Some observers say Sun has a tough battle ahead because of the market momentum of Red Hat Linux, but they add that Sun can eradicate the economic advantages of its rival by offering less-expensive support.

Sun will offer customers the right to use Solaris 10 on four-way systems with security fixes at no cost. For the basic tier of service, Sun will offer a free RTU license with all upgrades and fixes, 90-day installation support and configuration support and online self-assessment training for $120 per CPU per year.

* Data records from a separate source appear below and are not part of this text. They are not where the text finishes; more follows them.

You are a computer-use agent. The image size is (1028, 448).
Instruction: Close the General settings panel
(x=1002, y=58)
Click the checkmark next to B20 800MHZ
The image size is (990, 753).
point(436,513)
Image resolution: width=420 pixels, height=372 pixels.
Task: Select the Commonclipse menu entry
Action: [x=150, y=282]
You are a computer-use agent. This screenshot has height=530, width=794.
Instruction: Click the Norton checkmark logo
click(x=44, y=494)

The standard service level will include all of the above as well as five-day, 12-hour support, one Web course and optional training credits for $240 per CPU per year, The premium service level will include all standard service offerings with seven-day, 24-hour phone support and additional technical and education services for $360 per CPU per year.

Sun executives said they won't reveal details about open-source Solaris until the end of the year since neither the license nor the terms of the license have been finalized.

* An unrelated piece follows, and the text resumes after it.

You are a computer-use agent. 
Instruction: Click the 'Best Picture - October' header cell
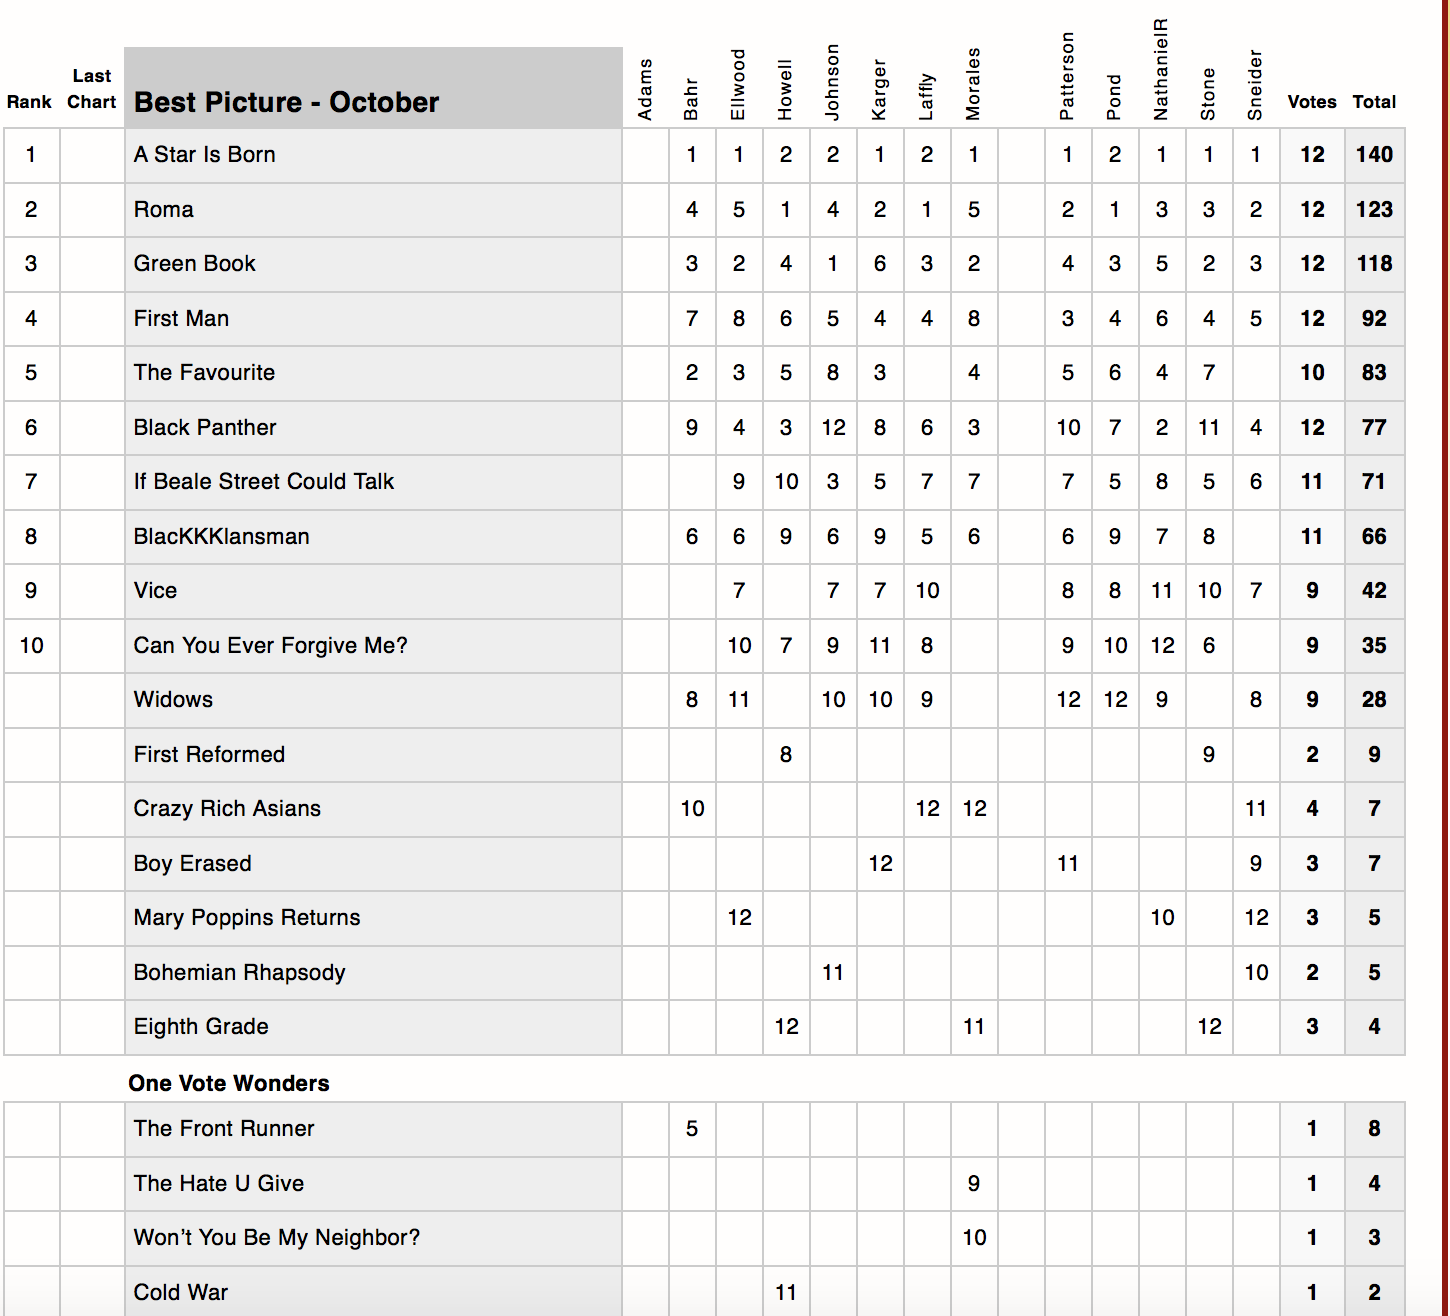tap(286, 102)
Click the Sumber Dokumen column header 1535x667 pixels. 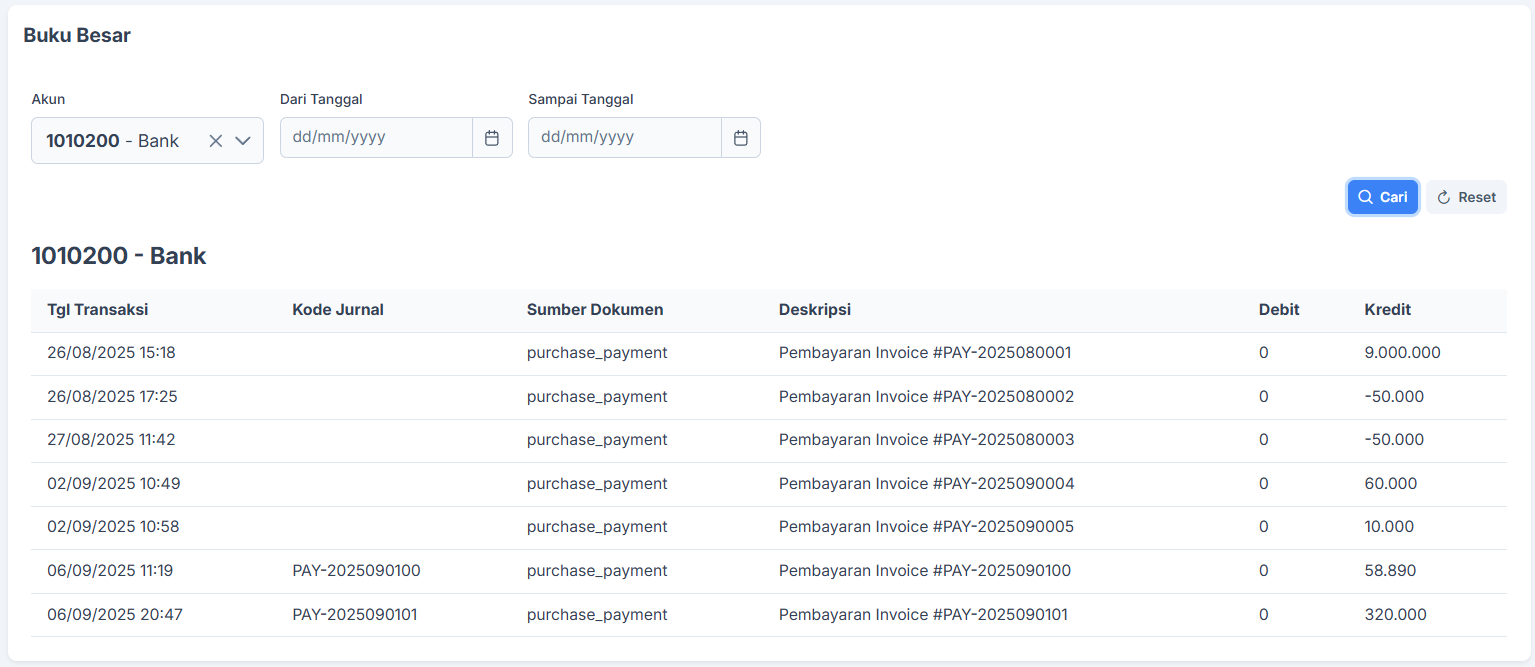[595, 310]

Sun CEO Scott McNealy said he predicted the advent of free OS software as far back as 1999 and dismissed reports that characterized Sun's free RTU Solaris 10 license as a last-ditch effort to save its following on Wall Street and win back Linux converts.

Solaris shipped 6.5 million new licenses and will grow that by playing in the commodity market, Sun executives said. The Santa Clara, Calif.-based company also will push its new vendor-neutral stance by compensating the Sun sales force the same regardless of which platform version of Solaris they sell.

"This isn't a desperate move," McNealy said during the launch on Monday. "It's an $80 billion dividend check to customers." "

McNealy noted, for example, that Solaris 10's performance enhancements and container technology will enable customers to improve the utilization rate of their SPARC-based and X86 systems to 80 percent in the future from 15 percent now, translating into major savings for customers.

"It's all about getting back to our roots," said McNealy, adding that the company's $2 billion investment in Solaris and new features such as the ZFS File System for storage virtualization, DTrace utilization utility, EAL-4 security rating and containers technology for OS virtualization set a new bar for the OS market for Unix vendors as well as Linux and Windows.

"It has paid off big time. The Sun OS has grown up big time, to Solaris 10," he said.

One ISV in the Linux space who requested anonymity said Sun faces an uphill battle because of Linux's market momentum.

"It's too little, too late. Sun machines are coming off lease, and customers don't want to buy new Solaris ones," the ISV said. "It reminds me of what happened to Digital Equipment's OpenVMS. Sun has a tough row to hoe."